Human discs large-associated protein 5 (DLGAP5), also known as DLG7, is a crucial protein associated with the mitotic spindle and is increased in different types of tumours. Nevertheless, its role in glioblastoma (GBM) remain poorly understood. Therefore, the purpose of this work was to examine the mechanisms and biological functions of DLGAP5 in GBM. Furthermore, we investigated how DLGAP5 affected the polarisation of tumor-associated macrophages (TAMs). We assessed the growth, migration, and invasion of GBM cells using a cell counting kit (CCK8), 5-Ethynyl-2'-deoxyuridine (EdU) incorporation, wound healing, and Transwell assays. The expression levels of TAM-associated differentiation markers CD68, CD206, and CD11b were examined by flow cytometry. The effects of tumour cell-derived DLGAP5 on THP-1 macrophage polarisation were investigated using a coculture paradigm including GBM cells and differentiated THP-1 cells. The effect of DLGAP5 on carcinogenesis in vivo was also investigated using a xenograft nude mice model.

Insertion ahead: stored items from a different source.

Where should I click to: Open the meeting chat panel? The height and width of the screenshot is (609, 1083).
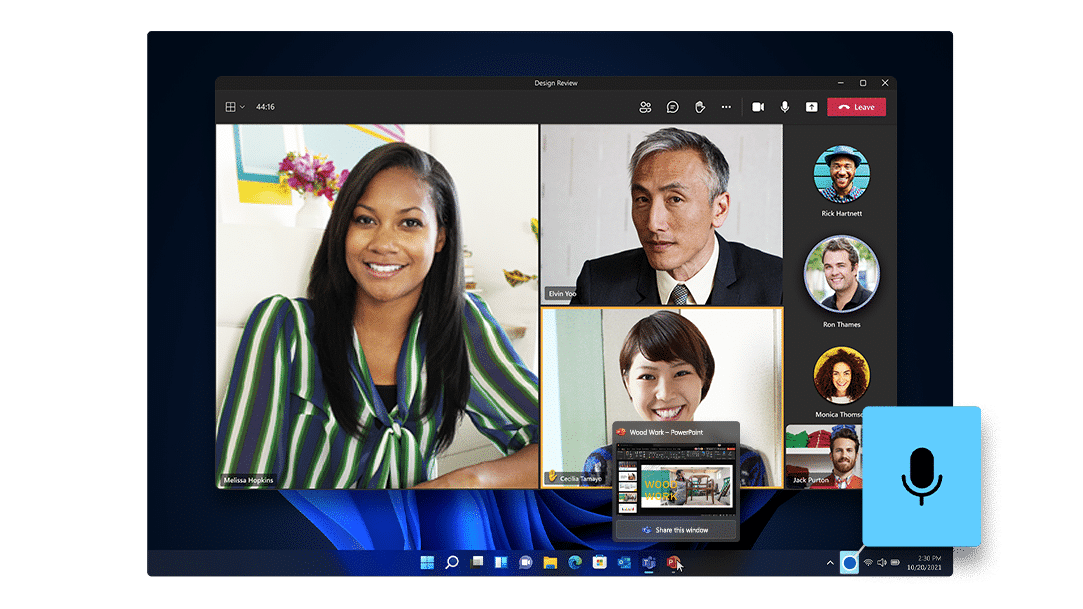point(672,107)
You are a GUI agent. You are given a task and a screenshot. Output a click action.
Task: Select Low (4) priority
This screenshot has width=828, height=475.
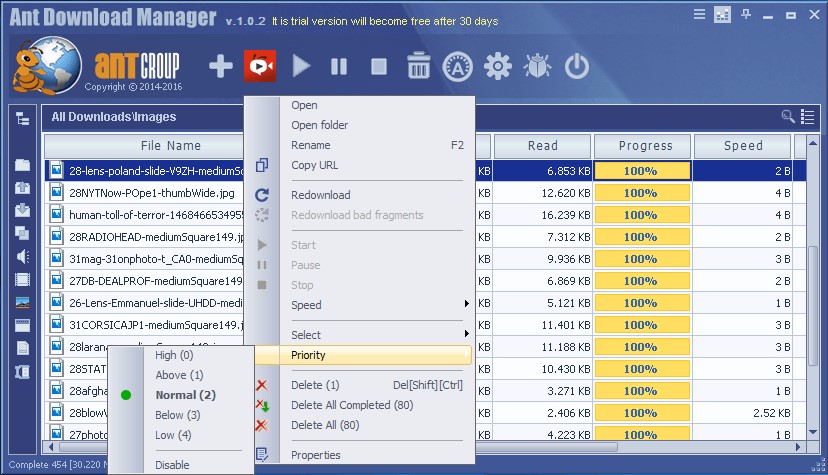tap(173, 435)
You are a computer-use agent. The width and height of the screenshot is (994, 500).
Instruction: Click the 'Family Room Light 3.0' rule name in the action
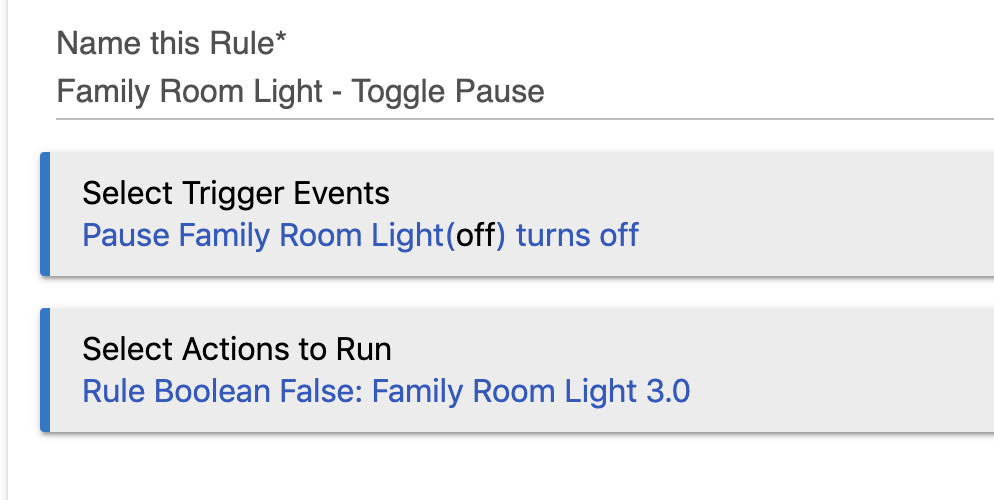pos(531,391)
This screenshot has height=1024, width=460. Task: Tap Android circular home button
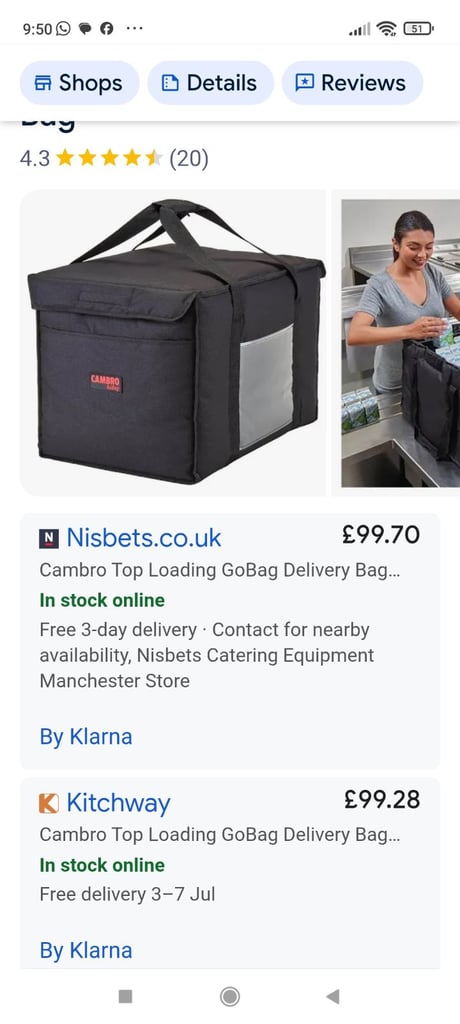(230, 996)
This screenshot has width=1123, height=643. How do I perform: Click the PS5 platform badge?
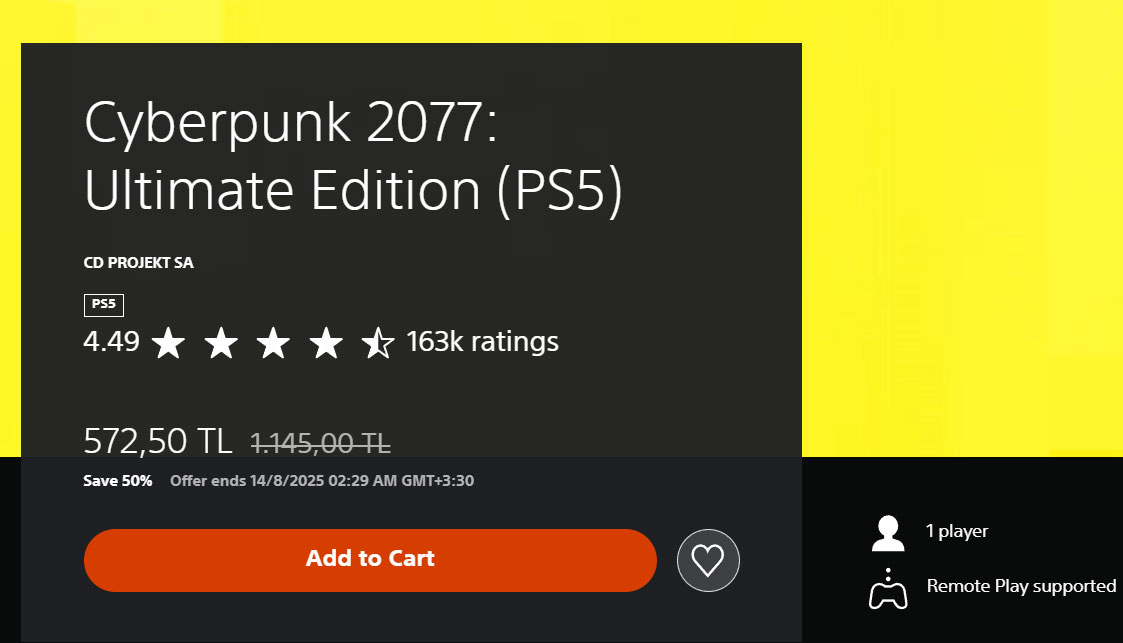point(104,305)
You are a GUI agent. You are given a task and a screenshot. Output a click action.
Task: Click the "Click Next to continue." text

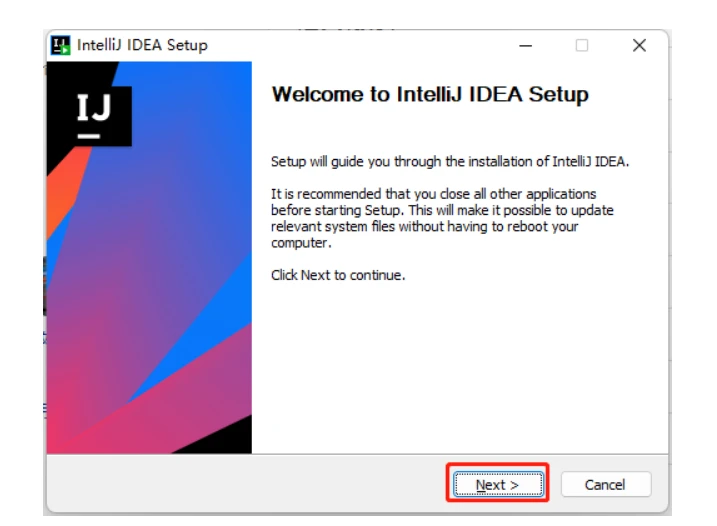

DLGAP5 was found to be upregulated in both GBM tissues and cell lines. The knockdown of DLGAP5 inhibited GBM cell proliferation, migration, and invasion, as well as M2 polarization of TAMs. In an in vivo model, suppression of DLGAP5 led to decreased tumor growth. Our findings indicate that DLGAP5 significantly promotes the malignant phenotype of GBM. These findings have potential implications for the future diagnosis and therapy of GBM.